Diagnosing schizophrenia with network analysis and a machine learning method
- PMID: 32022360
- PMCID: PMC7051840
- DOI: 10.1002/mpr.1818
Diagnosing schizophrenia with network analysis and a machine learning method
Abstract
Objective: Schizophrenia is a chronic and debilitating neuropsychiatric disorder. It has been suggested that impaired brain connectivity underlies the pathophysiology of schizophrenia. Network analysis has thus recently emerged in the field of schizophrenia research.
Methods: We investigated 48 schizophrenia patients and 24 healthy controls using network analysis and a machine learning method. A number of global and nodal network properties were estimated from graphs that were reconstructed using probabilistic brain tractography. These network properties were then compared between groups and used for machine learning to classify schizophrenia patients and healthy controls.
Results: In classifying schizophrenia patients and healthy controls via network properties, the support vector machine, random forest, naïve Bayes, and gradient boosting machine learning models showed an encouraging level of performance. The overall connectivity was revealed as the most significant contributing feature to this classification among the global network properties. Among the nodal network properties, although the relative importance of each region of interest was not identical, there were still some patterns.
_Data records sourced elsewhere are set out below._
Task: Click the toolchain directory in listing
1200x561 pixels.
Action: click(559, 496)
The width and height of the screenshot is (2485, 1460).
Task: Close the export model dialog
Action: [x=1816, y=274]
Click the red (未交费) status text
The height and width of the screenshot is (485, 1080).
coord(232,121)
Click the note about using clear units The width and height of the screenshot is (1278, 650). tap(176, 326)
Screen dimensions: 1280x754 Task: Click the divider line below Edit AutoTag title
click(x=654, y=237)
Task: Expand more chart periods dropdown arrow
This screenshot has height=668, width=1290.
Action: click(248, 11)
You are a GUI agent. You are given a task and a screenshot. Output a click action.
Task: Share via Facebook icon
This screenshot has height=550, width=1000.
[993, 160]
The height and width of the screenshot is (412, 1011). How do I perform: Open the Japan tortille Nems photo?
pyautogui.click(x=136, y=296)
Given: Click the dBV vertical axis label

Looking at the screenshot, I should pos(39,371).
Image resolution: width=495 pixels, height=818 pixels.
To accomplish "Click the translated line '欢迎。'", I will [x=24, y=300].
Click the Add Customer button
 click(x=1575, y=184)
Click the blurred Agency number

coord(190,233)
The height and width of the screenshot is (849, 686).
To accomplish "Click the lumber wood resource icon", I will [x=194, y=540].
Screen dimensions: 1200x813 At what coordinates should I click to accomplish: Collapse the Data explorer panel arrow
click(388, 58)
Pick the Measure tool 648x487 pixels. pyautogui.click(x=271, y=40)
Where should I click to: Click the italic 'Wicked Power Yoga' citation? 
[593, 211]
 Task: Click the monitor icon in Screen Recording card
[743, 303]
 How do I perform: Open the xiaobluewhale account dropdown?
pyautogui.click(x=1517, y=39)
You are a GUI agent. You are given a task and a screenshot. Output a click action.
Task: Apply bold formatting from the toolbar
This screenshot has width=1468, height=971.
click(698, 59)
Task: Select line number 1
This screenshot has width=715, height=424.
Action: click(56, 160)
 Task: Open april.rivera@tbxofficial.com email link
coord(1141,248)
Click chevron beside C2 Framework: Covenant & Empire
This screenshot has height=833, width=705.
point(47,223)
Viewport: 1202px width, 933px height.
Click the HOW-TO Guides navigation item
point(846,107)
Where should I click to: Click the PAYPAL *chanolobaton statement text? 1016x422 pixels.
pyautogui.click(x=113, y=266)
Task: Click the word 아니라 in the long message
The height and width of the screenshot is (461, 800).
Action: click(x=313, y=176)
Conclusion: In conclusion, the possibility exists to classify schizophrenia patients and healthy controls using network properties, and we have found that there is a provisional pattern of involved brain regions among patients with schizophrenia.
Keywords: brain imaging; machine learning; network analysis; schizophrenia.
© 2020 The Authors. International Journal of Methods in Psychiatric Research Published by John Wiley & Sons Ltd.
Conflict of interest statement
The authors declare no conflicts of interest in relation to this study.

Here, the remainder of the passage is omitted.